(DATA PROVIDED)

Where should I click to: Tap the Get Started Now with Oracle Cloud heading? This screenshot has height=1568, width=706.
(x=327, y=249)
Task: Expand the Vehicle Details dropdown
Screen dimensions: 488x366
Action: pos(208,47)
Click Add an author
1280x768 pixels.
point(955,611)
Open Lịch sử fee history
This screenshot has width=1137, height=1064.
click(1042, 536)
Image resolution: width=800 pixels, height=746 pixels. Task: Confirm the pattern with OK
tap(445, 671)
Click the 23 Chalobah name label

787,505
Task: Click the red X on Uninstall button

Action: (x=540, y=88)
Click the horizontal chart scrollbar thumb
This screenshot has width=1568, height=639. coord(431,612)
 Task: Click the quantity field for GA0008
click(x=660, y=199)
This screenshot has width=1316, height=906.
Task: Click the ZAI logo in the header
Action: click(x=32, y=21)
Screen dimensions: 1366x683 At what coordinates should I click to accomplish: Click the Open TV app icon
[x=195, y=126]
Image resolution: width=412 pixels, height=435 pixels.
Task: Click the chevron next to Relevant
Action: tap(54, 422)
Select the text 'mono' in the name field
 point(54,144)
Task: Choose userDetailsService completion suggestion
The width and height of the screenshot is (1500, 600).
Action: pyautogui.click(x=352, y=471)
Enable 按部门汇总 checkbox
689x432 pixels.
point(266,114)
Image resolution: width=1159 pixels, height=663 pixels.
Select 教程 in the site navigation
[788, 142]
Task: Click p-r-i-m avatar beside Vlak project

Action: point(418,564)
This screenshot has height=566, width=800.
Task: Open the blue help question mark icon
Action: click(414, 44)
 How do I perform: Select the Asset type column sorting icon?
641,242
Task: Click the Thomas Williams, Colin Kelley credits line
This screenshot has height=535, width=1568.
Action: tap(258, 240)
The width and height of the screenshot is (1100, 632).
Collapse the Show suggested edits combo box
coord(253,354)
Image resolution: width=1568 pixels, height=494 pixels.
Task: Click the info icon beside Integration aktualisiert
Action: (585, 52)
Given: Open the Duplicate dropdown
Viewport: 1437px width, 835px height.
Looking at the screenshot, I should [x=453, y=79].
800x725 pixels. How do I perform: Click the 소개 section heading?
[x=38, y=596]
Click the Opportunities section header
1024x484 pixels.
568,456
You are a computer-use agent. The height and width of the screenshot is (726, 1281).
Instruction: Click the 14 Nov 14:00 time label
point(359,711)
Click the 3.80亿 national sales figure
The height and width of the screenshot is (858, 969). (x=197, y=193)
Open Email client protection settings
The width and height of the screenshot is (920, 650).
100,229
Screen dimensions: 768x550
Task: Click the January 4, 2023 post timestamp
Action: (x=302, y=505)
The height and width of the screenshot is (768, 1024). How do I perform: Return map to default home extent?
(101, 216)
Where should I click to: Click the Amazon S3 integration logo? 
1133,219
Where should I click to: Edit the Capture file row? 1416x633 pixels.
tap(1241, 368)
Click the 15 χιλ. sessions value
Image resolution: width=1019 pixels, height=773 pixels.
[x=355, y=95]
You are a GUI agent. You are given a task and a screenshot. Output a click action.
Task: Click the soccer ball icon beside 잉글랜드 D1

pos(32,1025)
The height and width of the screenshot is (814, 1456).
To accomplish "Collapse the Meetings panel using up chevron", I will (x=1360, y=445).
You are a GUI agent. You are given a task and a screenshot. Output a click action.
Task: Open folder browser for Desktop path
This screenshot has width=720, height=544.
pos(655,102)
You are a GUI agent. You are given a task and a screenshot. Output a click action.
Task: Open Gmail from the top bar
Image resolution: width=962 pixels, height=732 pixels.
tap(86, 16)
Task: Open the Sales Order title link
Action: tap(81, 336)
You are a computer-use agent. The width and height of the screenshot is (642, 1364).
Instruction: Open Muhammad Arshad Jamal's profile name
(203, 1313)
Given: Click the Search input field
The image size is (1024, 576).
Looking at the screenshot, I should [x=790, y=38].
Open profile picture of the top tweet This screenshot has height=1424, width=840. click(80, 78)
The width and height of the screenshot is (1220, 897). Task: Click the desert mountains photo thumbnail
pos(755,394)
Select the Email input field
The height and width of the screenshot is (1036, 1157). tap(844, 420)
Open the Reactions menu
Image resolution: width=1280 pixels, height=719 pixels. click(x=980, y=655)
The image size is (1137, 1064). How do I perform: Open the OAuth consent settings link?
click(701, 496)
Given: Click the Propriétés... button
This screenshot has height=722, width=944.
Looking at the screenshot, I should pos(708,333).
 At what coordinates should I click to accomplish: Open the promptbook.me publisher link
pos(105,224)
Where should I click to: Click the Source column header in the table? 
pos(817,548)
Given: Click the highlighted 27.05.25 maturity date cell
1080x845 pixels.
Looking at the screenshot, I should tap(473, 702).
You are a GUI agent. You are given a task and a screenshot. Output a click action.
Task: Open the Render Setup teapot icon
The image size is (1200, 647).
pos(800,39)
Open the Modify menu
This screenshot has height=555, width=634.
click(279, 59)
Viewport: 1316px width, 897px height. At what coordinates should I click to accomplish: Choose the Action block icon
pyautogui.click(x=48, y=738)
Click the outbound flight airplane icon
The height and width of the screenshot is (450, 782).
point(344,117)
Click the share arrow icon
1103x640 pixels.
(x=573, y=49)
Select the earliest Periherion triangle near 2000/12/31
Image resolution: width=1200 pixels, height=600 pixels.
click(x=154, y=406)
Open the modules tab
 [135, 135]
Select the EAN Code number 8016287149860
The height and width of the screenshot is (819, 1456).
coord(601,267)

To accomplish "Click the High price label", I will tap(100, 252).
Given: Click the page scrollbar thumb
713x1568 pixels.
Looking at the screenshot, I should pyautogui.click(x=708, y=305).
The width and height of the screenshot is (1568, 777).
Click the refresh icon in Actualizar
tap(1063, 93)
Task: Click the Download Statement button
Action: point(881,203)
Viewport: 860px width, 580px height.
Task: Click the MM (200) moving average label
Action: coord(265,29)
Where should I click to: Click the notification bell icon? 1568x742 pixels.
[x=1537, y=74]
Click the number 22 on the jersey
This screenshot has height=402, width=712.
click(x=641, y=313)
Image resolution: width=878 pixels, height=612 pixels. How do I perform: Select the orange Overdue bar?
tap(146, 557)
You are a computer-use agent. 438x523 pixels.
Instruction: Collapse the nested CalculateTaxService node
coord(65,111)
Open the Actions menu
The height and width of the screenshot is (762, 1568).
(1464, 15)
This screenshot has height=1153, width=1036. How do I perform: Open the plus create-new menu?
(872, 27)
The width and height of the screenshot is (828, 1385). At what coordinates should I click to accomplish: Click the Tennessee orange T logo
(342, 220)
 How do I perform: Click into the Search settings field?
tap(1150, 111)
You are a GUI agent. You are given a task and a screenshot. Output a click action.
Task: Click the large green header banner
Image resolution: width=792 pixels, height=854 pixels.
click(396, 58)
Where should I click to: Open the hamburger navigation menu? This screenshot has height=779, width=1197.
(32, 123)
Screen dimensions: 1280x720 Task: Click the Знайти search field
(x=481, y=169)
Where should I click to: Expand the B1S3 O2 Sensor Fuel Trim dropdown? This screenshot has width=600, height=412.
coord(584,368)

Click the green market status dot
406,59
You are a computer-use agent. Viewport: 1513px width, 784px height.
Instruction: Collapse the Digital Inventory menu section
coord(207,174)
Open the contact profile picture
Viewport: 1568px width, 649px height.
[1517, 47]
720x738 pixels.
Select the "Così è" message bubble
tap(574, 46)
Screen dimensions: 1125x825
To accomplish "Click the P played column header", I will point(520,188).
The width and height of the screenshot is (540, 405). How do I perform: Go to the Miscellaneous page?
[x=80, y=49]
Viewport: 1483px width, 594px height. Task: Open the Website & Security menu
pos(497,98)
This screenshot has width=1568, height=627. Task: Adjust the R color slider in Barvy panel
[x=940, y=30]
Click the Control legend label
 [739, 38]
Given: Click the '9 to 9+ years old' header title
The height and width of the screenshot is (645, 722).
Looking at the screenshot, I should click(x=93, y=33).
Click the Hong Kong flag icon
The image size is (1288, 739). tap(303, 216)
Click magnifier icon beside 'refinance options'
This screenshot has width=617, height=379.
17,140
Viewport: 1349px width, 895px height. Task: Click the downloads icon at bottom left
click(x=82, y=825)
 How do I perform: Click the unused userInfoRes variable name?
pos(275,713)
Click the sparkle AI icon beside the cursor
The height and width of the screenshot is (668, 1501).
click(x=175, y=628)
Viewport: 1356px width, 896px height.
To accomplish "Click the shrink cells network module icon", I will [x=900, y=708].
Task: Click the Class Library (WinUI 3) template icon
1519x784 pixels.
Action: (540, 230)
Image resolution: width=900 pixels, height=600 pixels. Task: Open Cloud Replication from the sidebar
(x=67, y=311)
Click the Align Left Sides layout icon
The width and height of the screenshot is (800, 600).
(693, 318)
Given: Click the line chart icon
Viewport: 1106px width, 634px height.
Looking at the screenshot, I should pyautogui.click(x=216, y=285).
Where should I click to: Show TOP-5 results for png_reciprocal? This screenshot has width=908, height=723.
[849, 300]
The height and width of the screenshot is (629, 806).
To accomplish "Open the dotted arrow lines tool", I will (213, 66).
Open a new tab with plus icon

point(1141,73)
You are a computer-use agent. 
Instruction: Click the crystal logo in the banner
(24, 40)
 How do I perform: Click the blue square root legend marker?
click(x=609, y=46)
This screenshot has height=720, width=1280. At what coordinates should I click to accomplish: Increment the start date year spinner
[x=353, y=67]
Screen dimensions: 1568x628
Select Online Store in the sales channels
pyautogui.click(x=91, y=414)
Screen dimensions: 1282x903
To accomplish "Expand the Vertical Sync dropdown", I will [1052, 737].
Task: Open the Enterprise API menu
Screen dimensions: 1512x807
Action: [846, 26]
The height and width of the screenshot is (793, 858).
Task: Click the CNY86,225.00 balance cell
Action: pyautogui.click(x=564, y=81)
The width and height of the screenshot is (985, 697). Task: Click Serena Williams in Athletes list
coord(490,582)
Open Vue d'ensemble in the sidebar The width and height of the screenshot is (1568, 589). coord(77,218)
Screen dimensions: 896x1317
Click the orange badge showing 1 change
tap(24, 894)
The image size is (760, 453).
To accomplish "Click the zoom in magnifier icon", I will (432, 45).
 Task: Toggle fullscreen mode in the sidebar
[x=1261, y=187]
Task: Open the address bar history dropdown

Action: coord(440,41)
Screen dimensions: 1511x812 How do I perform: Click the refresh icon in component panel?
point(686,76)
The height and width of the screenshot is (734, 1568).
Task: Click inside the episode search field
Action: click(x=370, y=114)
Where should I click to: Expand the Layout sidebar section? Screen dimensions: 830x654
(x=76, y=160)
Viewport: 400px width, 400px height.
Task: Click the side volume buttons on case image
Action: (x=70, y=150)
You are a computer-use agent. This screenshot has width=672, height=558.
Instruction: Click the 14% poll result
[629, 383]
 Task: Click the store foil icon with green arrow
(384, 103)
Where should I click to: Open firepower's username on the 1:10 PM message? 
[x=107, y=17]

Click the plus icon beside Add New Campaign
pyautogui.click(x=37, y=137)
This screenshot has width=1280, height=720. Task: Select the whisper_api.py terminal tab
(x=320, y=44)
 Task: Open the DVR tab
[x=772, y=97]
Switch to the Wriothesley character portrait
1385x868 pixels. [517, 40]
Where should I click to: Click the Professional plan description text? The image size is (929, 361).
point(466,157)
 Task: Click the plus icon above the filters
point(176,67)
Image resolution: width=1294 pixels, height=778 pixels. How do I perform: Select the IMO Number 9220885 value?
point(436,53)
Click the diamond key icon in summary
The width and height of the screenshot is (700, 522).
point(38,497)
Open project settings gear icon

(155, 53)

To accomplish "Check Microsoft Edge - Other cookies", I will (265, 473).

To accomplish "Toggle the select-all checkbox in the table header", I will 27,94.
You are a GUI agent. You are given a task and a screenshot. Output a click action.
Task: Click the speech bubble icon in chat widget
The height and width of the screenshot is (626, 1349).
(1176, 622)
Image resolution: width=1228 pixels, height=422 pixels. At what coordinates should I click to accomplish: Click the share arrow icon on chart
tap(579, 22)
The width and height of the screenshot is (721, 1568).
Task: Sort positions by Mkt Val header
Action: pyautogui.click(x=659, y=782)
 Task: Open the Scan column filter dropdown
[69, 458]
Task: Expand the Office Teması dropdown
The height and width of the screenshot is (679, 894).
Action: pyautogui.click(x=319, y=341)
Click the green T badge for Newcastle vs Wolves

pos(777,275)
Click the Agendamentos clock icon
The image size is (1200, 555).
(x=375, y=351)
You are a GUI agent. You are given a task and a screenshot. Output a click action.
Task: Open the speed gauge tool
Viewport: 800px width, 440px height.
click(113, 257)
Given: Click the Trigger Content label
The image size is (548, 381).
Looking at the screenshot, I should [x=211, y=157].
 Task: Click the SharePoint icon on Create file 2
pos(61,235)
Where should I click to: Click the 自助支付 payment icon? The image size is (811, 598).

(End DATA PROVIDED)

• ACTIVITY: Set down, exactly as they appear above, all lines from the one that has "Open the Actions menu" down to the one that has "Task: Click the large green header banner", including those two and no others.

• RESULT OF THE TASK:
Open the Actions menu
The height and width of the screenshot is (762, 1568).
(1464, 15)
This screenshot has height=1153, width=1036. How do I perform: Open the plus create-new menu?
(872, 27)
The width and height of the screenshot is (828, 1385). At what coordinates should I click to accomplish: Click the Tennessee orange T logo
(342, 220)
 How do I perform: Click into the Search settings field?
tap(1150, 111)
You are a GUI agent. You are given a task and a screenshot. Output a click action.
Task: Click the large green header banner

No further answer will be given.